Question: this is Kayvon's fictitious data-parallel language. Throughout the course, I gather we're going to look at several different options for real languages for this purpose. That said, does anybody know which are the major (current) parallel languages? What differentiates the top contenders? What are industry standards?

jezimmer

@Elias I don't know how "industry standard" it is, but Cilk Plus (which we used in 15-210) has a cilk_for statement, which declares to the compiler that the entire body of the for statement can be run in parallel on all instances. It's syntax is basically the same as a normal for statement, and does something similar to what the fictitious forall statement above hints at.

BigFish

@jezimmer On slide 61, we only perform one multiply operation.
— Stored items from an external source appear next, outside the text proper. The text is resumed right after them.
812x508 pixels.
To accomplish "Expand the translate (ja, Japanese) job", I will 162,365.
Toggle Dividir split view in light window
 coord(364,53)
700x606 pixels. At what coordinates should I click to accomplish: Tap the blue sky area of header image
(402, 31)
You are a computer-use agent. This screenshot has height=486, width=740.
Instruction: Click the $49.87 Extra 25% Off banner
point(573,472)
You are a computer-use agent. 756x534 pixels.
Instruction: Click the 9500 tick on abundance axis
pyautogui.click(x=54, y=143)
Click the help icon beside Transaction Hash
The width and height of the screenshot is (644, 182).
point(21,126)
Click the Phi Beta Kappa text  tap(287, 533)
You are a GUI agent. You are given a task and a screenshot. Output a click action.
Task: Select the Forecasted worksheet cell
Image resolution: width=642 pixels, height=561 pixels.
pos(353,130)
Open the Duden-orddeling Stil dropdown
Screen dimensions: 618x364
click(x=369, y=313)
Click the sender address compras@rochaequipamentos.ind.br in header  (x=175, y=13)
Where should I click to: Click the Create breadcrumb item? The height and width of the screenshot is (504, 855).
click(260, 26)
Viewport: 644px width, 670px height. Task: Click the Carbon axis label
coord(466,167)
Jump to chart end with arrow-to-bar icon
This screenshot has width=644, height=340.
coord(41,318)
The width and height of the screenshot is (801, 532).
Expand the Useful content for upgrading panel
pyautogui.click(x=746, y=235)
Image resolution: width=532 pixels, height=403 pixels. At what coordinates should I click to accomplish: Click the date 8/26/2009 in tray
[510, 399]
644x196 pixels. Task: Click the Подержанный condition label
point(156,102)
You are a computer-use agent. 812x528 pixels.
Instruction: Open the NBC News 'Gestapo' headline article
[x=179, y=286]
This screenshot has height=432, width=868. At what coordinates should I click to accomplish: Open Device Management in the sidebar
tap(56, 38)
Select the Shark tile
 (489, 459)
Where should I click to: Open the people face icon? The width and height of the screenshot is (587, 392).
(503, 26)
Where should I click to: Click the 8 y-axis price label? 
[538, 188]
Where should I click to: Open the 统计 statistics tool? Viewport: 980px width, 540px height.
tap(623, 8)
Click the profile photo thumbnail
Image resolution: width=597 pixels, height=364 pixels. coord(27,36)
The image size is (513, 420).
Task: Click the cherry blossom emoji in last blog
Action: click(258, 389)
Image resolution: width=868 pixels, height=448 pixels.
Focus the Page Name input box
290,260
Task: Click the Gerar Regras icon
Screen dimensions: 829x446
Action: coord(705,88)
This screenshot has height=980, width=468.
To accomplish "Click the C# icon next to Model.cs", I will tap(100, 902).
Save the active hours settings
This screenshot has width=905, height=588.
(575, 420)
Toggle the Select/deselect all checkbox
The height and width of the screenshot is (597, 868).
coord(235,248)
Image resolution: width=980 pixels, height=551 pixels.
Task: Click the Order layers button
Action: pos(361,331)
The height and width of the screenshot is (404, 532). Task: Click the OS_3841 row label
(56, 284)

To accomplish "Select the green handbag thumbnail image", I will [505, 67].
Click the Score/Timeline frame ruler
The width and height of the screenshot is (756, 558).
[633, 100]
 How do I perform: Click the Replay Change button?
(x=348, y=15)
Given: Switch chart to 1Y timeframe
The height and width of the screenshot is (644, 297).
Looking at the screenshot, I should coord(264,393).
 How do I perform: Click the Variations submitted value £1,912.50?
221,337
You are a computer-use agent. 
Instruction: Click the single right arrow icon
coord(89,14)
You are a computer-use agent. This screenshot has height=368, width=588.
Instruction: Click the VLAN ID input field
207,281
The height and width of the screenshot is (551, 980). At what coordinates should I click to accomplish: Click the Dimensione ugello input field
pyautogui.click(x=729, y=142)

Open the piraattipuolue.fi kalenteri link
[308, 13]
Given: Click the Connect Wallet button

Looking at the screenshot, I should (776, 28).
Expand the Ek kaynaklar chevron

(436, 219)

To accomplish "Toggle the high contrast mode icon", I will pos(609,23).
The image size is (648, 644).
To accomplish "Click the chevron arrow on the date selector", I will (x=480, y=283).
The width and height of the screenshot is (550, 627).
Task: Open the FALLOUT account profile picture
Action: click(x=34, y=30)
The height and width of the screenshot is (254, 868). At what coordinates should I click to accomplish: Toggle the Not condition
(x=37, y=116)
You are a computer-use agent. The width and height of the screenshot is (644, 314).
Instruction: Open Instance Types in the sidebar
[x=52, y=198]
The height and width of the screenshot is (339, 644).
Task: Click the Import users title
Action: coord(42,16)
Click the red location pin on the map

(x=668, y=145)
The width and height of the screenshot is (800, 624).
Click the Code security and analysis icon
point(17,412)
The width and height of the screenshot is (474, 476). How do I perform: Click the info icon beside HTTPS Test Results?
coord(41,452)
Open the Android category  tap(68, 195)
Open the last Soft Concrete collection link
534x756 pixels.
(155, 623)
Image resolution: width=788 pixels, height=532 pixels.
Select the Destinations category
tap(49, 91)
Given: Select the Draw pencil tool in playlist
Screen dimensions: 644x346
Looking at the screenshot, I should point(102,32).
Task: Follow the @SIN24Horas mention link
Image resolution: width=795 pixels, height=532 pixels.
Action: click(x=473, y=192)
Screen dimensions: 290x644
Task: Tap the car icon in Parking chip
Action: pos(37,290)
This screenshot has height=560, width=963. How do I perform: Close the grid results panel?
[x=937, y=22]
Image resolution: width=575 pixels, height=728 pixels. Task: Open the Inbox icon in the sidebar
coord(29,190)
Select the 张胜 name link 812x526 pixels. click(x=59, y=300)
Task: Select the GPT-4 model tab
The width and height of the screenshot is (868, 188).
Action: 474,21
However, here we totally have 14 operations. Assumed that add and multiply both need one clock to perform. The memory bandwidth to feed the data should roughly be 5007/14 GB/s. The calculation may be false, however, I think the general idea should be correct.

kayvonf

The arithmetic intensity depends on what the value of terms is. Each iteration of the outermost i loop loads x[i] and stores to result[i] (8 bytes must be transferred). The number of arithmetic instructions performed per eight bytes of traffic is a function of the value of terms.

This has an interesting implication: In theory (and I say in theory because just like the simple thought experiment on slide 61 we'll assume that memory access latency is perfectly hidden) as long as the computation remained bandwidth limited, you could increase the precision of the sin(x) calculation by adding up more terms in the Taylor expansion without increasing the runtime of your program. However, at some point, the program would become compute limited, and its performance would then increase linearly with the value of terms.